(Word and item position data)
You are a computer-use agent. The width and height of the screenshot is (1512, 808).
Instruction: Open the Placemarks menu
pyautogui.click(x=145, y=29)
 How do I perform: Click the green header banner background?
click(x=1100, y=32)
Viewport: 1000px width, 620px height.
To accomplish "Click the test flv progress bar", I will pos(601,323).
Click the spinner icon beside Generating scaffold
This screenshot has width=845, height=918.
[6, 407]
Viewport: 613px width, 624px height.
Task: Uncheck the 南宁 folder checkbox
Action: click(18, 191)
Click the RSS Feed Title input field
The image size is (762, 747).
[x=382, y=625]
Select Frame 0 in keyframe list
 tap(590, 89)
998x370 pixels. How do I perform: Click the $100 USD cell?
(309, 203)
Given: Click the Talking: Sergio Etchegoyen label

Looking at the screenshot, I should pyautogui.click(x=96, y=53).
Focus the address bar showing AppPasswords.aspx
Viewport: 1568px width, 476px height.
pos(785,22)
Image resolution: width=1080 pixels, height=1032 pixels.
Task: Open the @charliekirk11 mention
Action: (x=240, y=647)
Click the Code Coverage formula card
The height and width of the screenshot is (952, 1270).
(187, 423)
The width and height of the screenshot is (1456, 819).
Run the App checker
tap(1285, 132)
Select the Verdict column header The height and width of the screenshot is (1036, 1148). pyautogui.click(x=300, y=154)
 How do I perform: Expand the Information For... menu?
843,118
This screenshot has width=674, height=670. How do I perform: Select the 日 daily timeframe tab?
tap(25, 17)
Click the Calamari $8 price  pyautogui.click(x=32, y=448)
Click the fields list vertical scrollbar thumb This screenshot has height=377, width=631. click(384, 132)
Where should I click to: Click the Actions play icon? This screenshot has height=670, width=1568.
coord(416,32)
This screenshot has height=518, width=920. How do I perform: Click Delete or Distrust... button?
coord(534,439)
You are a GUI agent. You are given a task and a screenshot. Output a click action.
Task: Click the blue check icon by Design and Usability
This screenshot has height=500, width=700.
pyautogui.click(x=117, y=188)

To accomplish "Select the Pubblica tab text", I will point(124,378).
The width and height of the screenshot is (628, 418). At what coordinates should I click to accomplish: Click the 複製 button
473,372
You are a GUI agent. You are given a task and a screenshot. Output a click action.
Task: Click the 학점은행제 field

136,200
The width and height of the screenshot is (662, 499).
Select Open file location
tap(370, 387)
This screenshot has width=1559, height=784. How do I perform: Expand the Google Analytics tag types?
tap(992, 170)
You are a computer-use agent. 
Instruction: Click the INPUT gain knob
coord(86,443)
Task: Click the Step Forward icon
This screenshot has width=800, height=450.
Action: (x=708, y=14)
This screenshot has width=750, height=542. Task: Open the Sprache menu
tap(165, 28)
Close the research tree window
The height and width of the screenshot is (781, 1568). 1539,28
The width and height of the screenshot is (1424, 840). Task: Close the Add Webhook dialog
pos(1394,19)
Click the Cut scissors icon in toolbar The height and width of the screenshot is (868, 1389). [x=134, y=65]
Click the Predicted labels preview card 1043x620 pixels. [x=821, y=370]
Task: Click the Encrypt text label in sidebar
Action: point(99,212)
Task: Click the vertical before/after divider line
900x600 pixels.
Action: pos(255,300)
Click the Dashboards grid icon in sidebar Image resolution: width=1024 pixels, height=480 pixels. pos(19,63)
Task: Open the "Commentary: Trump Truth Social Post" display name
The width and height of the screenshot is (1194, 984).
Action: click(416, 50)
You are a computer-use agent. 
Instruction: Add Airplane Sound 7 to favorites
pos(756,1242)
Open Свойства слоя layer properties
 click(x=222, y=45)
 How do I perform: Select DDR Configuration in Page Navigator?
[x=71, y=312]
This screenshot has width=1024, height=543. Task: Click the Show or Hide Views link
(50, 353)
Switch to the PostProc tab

**PROBLEM REQUIREMENTS:** Rewrite all the entries above, changing every "How do I perform:" to "How can I:" and leaving everything else the same.

**PROBLEM SOLUTION:**
You are a computer-use agent. The width and height of the screenshot is (1512, 808).
Instruction: Open the Placemarks menu
pyautogui.click(x=145, y=29)
 How can I: Click the green header banner background?
click(x=1100, y=32)
Viewport: 1000px width, 620px height.
To accomplish "Click the test flv progress bar", I will pos(601,323).
Click the spinner icon beside Generating scaffold
This screenshot has width=845, height=918.
[6, 407]
Viewport: 613px width, 624px height.
Task: Uncheck the 南宁 folder checkbox
Action: click(18, 191)
Click the RSS Feed Title input field
The image size is (762, 747).
[x=382, y=625]
Select Frame 0 in keyframe list
 tap(590, 89)
998x370 pixels. How can I: Click the $100 USD cell?
(309, 203)
Given: Click the Talking: Sergio Etchegoyen label

Looking at the screenshot, I should pyautogui.click(x=96, y=53).
Focus the address bar showing AppPasswords.aspx
Viewport: 1568px width, 476px height.
pos(785,22)
Image resolution: width=1080 pixels, height=1032 pixels.
Task: Open the @charliekirk11 mention
Action: (x=240, y=647)
Click the Code Coverage formula card
The height and width of the screenshot is (952, 1270).
(187, 423)
The width and height of the screenshot is (1456, 819).
Run the App checker
tap(1285, 132)
Select the Verdict column header The height and width of the screenshot is (1036, 1148). pyautogui.click(x=300, y=154)
 How can I: Expand the Information For... menu?
843,118
This screenshot has width=674, height=670. How can I: Select the 日 daily timeframe tab?
tap(25, 17)
Click the Calamari $8 price  pyautogui.click(x=32, y=448)
Click the fields list vertical scrollbar thumb This screenshot has height=377, width=631. click(384, 132)
Where should I click to: Click the Actions play icon? This screenshot has height=670, width=1568.
coord(416,32)
This screenshot has height=518, width=920. How can I: Click Delete or Distrust... button?
coord(534,439)
You are a GUI agent. You are given a task and a screenshot. Output a click action.
Task: Click the blue check icon by Design and Usability
This screenshot has height=500, width=700.
pyautogui.click(x=117, y=188)

To accomplish "Select the Pubblica tab text", I will point(124,378).
The width and height of the screenshot is (628, 418). At what coordinates should I click to accomplish: Click the 複製 button
473,372
You are a GUI agent. You are given a task and a screenshot. Output a click action.
Task: Click the 학점은행제 field

136,200
The width and height of the screenshot is (662, 499).
Select Open file location
tap(370, 387)
This screenshot has width=1559, height=784. How can I: Expand the Google Analytics tag types?
tap(992, 170)
You are a computer-use agent. 
Instruction: Click the INPUT gain knob
coord(86,443)
Task: Click the Step Forward icon
This screenshot has width=800, height=450.
Action: (x=708, y=14)
This screenshot has width=750, height=542. Task: Open the Sprache menu
tap(165, 28)
Close the research tree window
The height and width of the screenshot is (781, 1568). 1539,28
The width and height of the screenshot is (1424, 840). Task: Close the Add Webhook dialog
pos(1394,19)
Click the Cut scissors icon in toolbar The height and width of the screenshot is (868, 1389). [x=134, y=65]
Click the Predicted labels preview card 1043x620 pixels. [x=821, y=370]
Task: Click the Encrypt text label in sidebar
Action: point(99,212)
Task: Click the vertical before/after divider line
900x600 pixels.
Action: pos(255,300)
Click the Dashboards grid icon in sidebar Image resolution: width=1024 pixels, height=480 pixels. pos(19,63)
Task: Open the "Commentary: Trump Truth Social Post" display name
The width and height of the screenshot is (1194, 984).
Action: click(416, 50)
You are a computer-use agent. 
Instruction: Add Airplane Sound 7 to favorites
pos(756,1242)
Open Свойства слоя layer properties
 click(x=222, y=45)
 How can I: Select DDR Configuration in Page Navigator?
[x=71, y=312]
This screenshot has width=1024, height=543. Task: Click the Show or Hide Views link
(50, 353)
Switch to the PostProc tab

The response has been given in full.